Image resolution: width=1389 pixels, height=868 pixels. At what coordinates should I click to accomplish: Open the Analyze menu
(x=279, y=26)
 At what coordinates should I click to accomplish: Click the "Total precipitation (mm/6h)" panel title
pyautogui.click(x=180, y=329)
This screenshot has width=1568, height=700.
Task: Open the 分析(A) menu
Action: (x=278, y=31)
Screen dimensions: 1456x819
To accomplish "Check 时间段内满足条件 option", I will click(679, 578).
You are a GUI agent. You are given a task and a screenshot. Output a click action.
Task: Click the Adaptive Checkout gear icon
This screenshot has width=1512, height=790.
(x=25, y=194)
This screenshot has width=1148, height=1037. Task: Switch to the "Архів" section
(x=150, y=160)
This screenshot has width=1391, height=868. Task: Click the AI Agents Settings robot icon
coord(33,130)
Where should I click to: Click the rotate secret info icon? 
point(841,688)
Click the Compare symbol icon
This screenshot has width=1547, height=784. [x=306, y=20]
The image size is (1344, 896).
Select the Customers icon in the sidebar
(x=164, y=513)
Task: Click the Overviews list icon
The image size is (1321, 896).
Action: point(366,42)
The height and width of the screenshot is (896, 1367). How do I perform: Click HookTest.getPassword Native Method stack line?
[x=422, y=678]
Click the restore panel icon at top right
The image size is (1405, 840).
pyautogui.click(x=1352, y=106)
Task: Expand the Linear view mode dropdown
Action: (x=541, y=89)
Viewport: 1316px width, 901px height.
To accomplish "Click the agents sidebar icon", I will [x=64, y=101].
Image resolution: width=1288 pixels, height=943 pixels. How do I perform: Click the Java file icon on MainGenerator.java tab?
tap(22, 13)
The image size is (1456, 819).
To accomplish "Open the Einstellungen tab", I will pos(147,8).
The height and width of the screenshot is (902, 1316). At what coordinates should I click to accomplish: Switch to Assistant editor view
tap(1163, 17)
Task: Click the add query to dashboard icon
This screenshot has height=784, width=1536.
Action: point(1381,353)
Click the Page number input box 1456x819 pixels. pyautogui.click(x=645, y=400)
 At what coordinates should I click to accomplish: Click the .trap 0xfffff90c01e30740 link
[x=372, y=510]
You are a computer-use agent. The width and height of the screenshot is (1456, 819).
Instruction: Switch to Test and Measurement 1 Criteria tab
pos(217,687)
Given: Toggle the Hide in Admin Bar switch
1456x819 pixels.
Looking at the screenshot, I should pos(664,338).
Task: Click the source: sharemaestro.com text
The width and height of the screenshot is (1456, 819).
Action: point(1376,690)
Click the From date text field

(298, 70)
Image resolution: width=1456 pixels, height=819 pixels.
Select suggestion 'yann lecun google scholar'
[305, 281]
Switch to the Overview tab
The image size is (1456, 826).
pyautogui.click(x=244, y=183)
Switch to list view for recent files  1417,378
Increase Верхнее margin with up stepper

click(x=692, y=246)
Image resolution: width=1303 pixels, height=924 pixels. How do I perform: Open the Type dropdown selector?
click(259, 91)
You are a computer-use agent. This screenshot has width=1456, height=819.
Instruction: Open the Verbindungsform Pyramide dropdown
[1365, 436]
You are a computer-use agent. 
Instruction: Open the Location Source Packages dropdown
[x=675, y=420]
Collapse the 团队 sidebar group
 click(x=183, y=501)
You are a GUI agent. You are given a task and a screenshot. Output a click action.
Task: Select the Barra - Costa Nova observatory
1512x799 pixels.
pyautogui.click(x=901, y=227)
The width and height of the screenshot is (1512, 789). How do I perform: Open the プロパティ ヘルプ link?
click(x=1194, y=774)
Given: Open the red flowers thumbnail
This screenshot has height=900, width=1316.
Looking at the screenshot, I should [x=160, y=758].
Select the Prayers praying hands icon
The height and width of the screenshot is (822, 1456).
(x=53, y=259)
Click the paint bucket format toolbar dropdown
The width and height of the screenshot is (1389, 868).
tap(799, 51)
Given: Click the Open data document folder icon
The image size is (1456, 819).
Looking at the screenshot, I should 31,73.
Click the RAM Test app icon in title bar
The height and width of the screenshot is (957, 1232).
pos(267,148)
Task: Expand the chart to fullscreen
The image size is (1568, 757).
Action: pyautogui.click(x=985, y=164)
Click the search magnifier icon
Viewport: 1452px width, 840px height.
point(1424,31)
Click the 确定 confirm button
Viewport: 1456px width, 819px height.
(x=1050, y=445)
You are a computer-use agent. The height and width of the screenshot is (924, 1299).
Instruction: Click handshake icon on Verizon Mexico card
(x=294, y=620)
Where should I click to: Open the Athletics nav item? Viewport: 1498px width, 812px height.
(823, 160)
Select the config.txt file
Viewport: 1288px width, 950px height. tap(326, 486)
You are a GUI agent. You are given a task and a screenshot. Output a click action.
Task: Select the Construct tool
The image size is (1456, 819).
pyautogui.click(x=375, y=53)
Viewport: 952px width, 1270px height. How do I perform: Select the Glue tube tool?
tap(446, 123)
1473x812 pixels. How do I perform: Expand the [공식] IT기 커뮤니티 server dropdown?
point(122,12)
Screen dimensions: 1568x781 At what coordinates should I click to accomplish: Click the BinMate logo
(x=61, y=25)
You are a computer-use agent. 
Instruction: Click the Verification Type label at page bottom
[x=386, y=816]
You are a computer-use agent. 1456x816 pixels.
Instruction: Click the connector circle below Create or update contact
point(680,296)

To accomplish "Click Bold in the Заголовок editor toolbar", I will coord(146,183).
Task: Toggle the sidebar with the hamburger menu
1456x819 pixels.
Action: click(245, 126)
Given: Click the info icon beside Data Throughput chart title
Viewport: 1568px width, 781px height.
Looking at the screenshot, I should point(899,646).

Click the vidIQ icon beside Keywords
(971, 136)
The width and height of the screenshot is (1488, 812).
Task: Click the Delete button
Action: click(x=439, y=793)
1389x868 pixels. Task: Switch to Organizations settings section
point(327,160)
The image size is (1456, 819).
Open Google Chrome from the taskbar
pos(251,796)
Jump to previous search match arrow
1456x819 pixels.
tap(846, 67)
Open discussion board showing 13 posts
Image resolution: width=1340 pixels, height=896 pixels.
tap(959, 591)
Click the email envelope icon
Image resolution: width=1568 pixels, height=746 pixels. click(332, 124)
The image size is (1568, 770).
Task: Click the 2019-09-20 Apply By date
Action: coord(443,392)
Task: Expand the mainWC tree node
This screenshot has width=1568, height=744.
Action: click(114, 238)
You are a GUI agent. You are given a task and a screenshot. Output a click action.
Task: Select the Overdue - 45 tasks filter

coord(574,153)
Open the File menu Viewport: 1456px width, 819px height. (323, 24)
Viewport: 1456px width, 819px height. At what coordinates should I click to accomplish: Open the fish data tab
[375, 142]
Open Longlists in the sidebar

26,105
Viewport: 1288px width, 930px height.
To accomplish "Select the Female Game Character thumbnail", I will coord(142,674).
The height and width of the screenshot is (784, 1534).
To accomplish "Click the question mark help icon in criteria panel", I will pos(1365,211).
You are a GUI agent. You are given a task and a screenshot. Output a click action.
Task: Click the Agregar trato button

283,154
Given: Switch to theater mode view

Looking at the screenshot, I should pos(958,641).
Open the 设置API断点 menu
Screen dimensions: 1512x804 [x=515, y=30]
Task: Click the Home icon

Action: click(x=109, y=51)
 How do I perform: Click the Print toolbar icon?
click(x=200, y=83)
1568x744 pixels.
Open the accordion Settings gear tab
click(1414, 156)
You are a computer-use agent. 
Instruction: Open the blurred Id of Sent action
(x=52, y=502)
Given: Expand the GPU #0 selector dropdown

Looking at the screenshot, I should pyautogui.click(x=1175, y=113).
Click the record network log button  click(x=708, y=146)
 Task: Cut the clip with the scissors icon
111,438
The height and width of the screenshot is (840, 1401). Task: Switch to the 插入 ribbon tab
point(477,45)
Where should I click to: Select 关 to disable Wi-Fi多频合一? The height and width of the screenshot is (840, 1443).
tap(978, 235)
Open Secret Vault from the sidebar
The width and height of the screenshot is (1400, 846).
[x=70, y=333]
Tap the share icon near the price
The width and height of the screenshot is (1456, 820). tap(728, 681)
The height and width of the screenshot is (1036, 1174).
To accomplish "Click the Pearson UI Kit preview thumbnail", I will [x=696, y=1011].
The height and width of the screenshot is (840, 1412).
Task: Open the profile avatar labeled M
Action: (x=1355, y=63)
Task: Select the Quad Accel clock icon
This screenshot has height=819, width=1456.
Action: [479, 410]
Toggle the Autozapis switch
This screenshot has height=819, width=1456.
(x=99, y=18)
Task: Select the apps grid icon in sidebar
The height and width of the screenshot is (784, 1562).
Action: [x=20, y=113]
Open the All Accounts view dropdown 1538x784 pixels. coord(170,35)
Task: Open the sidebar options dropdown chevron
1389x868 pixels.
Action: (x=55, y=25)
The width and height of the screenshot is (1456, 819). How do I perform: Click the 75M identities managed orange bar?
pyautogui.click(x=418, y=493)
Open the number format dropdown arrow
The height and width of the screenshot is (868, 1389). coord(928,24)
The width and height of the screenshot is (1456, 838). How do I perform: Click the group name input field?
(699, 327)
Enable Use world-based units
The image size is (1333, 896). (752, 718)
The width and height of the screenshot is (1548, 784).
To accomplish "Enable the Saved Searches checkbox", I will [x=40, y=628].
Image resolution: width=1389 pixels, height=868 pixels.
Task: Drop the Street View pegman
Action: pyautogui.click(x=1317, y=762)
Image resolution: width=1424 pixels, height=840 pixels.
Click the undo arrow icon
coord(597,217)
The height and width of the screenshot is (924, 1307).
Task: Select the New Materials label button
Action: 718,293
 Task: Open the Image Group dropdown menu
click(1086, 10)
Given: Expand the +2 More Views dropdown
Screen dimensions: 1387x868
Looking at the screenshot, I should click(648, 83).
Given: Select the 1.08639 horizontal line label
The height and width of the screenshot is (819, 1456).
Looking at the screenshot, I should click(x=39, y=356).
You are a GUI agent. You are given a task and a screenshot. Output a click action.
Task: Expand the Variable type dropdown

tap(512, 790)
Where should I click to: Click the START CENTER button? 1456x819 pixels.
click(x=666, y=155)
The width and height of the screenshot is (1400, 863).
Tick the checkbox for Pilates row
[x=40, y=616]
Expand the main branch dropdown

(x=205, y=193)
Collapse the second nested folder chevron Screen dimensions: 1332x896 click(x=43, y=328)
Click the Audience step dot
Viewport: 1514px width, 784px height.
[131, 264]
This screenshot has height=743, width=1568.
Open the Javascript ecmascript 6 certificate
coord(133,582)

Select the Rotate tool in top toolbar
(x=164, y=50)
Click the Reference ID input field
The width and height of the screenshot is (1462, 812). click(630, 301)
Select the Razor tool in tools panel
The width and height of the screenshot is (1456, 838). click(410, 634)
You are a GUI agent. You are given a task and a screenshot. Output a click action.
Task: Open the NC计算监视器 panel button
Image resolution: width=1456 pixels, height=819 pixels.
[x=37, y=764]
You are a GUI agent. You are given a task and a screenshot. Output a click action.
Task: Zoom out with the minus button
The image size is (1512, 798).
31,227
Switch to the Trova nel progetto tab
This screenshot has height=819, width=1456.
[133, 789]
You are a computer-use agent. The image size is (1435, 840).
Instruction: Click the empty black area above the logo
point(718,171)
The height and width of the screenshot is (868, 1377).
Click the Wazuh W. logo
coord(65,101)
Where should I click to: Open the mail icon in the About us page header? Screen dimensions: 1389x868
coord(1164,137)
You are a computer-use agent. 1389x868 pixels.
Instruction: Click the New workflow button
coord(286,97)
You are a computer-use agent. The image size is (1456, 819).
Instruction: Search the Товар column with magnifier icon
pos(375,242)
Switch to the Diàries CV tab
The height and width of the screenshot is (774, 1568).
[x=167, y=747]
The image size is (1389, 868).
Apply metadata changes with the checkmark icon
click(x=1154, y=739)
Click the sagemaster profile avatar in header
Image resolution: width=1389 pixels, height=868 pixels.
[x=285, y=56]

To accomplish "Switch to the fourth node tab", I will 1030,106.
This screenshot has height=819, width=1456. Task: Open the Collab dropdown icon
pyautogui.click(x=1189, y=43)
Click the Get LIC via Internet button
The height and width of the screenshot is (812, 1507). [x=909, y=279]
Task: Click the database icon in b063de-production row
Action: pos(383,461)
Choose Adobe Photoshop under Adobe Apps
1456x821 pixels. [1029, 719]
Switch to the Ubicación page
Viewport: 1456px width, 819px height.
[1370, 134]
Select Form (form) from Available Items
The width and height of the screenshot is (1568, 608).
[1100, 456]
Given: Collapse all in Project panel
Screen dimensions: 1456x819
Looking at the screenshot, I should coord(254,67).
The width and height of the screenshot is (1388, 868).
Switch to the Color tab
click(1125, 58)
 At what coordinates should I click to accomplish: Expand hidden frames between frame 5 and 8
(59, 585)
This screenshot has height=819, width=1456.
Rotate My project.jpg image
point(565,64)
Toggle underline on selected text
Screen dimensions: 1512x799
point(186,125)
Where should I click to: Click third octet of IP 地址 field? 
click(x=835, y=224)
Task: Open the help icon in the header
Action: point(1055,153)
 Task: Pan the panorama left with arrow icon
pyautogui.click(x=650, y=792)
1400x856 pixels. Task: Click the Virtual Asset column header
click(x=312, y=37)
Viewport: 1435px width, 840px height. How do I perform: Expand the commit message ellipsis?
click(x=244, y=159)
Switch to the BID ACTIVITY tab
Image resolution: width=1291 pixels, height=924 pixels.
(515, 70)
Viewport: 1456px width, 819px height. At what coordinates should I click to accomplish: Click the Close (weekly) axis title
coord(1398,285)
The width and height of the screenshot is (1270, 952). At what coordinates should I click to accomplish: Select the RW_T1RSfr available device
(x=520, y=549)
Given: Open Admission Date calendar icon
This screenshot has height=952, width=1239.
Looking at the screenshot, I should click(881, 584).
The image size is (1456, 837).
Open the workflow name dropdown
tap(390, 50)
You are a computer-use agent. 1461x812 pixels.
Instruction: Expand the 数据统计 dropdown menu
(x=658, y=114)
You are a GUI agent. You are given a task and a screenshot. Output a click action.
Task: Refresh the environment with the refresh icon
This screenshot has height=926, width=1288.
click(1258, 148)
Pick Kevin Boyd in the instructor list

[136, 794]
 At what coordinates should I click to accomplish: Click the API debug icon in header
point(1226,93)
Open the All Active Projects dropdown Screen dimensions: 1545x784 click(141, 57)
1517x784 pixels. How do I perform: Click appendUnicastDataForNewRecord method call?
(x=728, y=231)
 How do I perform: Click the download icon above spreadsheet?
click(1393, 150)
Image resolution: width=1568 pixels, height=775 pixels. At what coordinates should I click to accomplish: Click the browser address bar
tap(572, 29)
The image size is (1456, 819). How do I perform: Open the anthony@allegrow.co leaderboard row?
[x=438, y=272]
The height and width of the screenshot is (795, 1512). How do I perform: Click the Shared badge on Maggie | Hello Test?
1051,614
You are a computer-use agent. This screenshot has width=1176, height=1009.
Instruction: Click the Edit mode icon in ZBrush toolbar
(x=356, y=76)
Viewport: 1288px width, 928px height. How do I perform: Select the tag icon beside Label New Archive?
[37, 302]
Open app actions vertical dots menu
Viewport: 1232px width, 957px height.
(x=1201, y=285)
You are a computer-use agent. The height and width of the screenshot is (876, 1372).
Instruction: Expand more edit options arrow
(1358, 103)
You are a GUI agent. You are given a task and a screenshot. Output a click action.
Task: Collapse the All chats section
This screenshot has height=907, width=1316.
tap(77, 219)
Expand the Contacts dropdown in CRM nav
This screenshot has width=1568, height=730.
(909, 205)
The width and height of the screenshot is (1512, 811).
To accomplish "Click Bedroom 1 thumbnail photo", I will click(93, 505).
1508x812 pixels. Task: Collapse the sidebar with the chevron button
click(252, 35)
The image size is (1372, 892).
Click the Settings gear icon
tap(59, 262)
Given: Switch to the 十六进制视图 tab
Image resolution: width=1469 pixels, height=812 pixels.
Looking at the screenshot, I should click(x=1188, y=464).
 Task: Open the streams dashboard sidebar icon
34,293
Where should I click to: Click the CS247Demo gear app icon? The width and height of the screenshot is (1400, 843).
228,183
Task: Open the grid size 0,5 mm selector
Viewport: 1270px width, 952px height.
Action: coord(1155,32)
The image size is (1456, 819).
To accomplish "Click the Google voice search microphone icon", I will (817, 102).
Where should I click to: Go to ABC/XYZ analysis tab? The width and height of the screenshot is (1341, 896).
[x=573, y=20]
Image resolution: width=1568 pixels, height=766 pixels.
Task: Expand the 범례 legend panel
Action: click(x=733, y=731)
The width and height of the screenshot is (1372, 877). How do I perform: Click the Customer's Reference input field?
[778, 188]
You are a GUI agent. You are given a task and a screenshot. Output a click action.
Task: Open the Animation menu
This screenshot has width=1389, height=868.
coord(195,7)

----------

Work instructions: For this exercise, copy every line of the data that holds "node".

Answer below:
Task: Expand the mainWC tree node
To accomplish "Switch to the fourth node tab", I will 1030,106.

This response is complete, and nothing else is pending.